§ What to do
Begin at the top of the following data. Copy each line exactly until you have copied the line containing "Screen dimensions: 942x624".
---*---
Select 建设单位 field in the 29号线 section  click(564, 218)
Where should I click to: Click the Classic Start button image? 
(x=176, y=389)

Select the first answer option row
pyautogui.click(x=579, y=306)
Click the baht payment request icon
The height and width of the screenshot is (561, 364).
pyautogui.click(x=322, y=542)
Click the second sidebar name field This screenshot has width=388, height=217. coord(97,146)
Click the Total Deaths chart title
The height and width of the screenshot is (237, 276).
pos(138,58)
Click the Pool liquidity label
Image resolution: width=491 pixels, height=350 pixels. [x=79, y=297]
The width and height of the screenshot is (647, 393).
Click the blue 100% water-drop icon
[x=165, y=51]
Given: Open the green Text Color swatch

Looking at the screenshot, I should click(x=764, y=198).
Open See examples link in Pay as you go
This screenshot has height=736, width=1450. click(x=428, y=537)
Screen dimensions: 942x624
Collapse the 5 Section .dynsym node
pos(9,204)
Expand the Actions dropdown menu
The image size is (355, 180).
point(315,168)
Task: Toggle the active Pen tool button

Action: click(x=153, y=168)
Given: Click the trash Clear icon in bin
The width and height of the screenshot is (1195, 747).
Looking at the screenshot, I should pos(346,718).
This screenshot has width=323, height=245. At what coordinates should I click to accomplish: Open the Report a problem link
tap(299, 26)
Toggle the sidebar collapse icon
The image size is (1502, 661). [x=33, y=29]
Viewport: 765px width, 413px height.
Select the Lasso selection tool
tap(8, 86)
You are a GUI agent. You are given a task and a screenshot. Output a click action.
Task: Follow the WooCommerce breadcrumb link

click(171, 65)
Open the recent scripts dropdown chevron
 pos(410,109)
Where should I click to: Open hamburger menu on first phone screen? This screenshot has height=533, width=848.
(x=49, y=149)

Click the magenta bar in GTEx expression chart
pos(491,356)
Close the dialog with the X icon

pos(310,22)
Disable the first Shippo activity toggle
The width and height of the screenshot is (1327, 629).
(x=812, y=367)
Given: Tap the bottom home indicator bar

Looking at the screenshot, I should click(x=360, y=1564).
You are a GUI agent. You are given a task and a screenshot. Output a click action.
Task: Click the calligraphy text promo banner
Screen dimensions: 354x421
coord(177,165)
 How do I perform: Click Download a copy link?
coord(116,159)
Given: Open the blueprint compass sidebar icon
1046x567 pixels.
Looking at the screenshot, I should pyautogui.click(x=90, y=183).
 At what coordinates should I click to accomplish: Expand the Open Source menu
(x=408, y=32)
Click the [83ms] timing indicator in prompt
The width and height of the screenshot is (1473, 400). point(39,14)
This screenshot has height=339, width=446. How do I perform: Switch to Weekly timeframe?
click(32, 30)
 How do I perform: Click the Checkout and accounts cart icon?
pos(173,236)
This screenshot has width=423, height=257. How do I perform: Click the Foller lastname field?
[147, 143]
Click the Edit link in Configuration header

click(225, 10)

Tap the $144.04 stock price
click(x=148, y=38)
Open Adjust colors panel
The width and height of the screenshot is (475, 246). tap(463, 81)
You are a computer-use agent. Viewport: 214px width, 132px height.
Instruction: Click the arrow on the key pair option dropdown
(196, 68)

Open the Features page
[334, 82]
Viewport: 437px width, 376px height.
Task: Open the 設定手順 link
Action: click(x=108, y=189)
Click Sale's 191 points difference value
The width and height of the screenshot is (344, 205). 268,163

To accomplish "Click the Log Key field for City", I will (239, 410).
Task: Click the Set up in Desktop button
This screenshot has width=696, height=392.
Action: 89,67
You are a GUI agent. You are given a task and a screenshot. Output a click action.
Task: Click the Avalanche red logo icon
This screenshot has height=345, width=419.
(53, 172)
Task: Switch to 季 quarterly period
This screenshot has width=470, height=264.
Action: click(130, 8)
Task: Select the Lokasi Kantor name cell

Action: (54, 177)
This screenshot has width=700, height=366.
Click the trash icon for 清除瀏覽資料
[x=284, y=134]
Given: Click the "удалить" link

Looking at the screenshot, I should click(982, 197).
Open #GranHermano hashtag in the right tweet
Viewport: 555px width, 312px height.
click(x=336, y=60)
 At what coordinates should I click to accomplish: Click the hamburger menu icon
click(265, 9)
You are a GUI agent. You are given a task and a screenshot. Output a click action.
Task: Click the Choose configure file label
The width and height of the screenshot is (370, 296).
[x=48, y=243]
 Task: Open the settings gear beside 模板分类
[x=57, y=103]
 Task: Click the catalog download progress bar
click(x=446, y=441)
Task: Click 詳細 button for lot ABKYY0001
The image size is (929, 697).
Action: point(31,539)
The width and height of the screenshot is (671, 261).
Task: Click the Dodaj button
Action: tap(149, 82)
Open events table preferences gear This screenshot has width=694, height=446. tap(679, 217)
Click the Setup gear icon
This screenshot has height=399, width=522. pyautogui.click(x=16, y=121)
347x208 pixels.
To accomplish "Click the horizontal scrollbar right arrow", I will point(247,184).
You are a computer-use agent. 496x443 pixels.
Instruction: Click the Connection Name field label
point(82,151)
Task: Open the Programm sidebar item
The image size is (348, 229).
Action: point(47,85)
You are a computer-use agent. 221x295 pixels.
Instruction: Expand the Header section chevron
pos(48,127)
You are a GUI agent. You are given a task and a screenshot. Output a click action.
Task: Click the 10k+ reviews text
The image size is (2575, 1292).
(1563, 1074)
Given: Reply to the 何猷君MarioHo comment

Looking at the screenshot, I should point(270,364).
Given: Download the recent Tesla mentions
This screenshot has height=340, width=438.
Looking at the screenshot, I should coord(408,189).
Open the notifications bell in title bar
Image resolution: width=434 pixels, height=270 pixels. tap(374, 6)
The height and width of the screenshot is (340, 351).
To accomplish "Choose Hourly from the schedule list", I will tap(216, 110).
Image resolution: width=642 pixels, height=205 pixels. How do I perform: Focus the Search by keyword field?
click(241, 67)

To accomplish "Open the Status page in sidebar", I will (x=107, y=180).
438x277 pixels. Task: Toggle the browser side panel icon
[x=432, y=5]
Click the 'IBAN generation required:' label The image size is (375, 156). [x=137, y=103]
---*---
§ Your response
Select 建设单位 field in the 29号线 section  click(564, 218)
Where should I click to: Click the Classic Start button image? 
(x=176, y=389)

Select the first answer option row
pyautogui.click(x=579, y=306)
Click the baht payment request icon
The height and width of the screenshot is (561, 364).
pyautogui.click(x=322, y=542)
Click the second sidebar name field This screenshot has width=388, height=217. coord(97,146)
Click the Total Deaths chart title
The height and width of the screenshot is (237, 276).
pos(138,58)
Click the Pool liquidity label
Image resolution: width=491 pixels, height=350 pixels. [x=79, y=297]
The width and height of the screenshot is (647, 393).
Click the blue 100% water-drop icon
[x=165, y=51]
Given: Open the green Text Color swatch

Looking at the screenshot, I should click(x=764, y=198).
Open See examples link in Pay as you go
This screenshot has height=736, width=1450. click(x=428, y=537)
Screen dimensions: 942x624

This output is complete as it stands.